By Sarah Morland
MEXICO CITY (Reuters) -The U.S. FBI said it had on Wednesday returned to Mexico a stolen manuscript dating back five centuries to the Spanish conquest and signed by its leading military commander, Hernan Cortes.
Special Agent Jessica Dittmer, a member of the FBI’s Art Crime Team in New York, said the document contains a detailed accounting of the logistics related to Cortes’ journey to what eventually became New Spain – a territory that stretched from Central America to modern-day Washington state.
“This is an original manuscript page that was actually signed by Hernan Cortes,” she said in a statement. “Pieces like this are considered protected cultural property and represent valuable moments in Mexico’s history.”
Cortes landed in Mexico with a small army in 1519, when he formed alliances with local groups that opposed the Aztec empire, which helped him capture the Aztec capital, Tenochtitlan – modern-day Mexico City – just two years later.

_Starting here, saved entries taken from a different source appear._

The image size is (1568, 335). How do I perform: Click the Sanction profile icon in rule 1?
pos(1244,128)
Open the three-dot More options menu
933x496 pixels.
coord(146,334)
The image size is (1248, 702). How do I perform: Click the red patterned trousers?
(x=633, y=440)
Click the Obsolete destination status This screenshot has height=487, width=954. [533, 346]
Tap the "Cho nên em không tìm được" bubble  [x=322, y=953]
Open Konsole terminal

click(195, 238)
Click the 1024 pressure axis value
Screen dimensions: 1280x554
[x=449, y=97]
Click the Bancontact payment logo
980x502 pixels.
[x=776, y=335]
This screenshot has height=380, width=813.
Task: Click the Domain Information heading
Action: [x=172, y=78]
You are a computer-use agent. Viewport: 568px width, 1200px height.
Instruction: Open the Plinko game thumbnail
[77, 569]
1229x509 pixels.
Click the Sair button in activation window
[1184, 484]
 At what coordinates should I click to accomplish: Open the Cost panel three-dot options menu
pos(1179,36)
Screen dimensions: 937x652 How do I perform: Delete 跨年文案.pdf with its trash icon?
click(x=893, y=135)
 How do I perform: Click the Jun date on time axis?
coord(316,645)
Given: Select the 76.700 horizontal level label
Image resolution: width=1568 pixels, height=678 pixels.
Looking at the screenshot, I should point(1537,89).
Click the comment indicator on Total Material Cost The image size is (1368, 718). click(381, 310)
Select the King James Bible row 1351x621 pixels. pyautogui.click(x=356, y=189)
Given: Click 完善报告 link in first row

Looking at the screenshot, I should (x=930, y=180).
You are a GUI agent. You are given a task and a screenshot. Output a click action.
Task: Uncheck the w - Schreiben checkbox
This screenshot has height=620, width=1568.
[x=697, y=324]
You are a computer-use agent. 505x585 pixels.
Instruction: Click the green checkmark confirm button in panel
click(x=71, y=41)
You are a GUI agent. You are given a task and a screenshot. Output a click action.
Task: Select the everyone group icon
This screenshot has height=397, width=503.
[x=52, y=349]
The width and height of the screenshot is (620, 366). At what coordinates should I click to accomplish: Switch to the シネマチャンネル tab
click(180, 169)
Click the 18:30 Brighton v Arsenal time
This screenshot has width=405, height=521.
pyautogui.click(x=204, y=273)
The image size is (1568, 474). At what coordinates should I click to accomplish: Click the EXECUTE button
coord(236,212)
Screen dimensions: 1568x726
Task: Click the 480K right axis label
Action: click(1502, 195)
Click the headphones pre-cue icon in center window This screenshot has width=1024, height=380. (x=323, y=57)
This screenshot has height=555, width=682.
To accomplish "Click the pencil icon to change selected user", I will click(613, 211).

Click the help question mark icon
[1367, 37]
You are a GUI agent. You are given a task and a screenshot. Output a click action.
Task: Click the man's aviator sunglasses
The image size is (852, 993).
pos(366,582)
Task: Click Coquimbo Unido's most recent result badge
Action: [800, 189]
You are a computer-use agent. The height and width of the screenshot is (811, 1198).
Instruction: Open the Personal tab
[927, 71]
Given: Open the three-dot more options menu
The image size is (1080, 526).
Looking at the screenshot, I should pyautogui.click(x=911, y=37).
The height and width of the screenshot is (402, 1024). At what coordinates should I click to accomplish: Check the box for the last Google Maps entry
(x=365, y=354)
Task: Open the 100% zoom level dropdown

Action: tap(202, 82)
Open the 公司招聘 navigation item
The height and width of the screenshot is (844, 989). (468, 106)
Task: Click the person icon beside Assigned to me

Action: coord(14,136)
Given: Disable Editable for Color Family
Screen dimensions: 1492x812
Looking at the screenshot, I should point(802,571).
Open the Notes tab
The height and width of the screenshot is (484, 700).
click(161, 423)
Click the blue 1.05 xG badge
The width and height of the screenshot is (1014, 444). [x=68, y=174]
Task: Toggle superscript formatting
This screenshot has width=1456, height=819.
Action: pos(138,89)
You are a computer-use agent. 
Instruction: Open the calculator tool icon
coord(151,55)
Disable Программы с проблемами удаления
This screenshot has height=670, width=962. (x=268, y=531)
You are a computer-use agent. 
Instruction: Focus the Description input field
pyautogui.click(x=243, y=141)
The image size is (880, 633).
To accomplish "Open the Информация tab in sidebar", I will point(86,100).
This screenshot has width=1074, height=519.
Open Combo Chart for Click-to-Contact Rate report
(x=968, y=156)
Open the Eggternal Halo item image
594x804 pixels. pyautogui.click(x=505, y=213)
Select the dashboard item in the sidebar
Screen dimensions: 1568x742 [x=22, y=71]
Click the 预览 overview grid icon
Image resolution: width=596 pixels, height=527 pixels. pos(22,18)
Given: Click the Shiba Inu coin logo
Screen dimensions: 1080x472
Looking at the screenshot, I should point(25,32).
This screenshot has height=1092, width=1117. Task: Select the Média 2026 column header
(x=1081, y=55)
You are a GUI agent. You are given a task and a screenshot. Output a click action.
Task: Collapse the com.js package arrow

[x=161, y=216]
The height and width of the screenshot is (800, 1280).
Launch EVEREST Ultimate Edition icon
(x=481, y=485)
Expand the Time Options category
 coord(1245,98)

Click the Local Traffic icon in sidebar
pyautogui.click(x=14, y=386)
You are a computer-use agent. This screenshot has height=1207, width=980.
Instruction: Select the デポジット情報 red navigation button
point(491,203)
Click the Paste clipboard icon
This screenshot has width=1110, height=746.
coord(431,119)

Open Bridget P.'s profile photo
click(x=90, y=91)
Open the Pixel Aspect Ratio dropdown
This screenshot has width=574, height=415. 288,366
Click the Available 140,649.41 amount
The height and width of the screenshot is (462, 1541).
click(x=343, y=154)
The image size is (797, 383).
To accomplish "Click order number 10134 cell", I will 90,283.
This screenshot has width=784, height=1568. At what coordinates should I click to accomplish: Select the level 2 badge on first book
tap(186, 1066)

The document is dated February 20, 1527, just days before one of Cortes’ top lieutenants was appointed co-governor of the conquered territory. It was a key year for the formation of royal and religious institutions that would rule over the indigenous peoples of Mexico until its 1810 war of independence.
The manuscript was initially stored in Mexico’s national archives, but archivists preserving the documents on film in 1993 found that 15 pages had gone missing. Based on its wax numbering system, the FBI said the document was likely stolen between 1985 and 1993.
This marks the second repatriation of a Cortes manuscript to Mexico, after a letter from April 1527 authorizing the purchase of rose sugar was returned in 2023.
No one will face prosecution in connection with the theft, Dittmer said, because investigators assessed the manuscript had changed hands several times since it disappeared.
The U.S. antiques market is valued in the tens of billions of dollars, largely concentrated in New York auction houses.
Mexico has for decades sought the repatriation of cultural artifacts, including a delicate headdress made of iridescent quetzal feathers thought to have belonged to Aztec Emperor Moctezuma II, currently housed in an Austrian museum.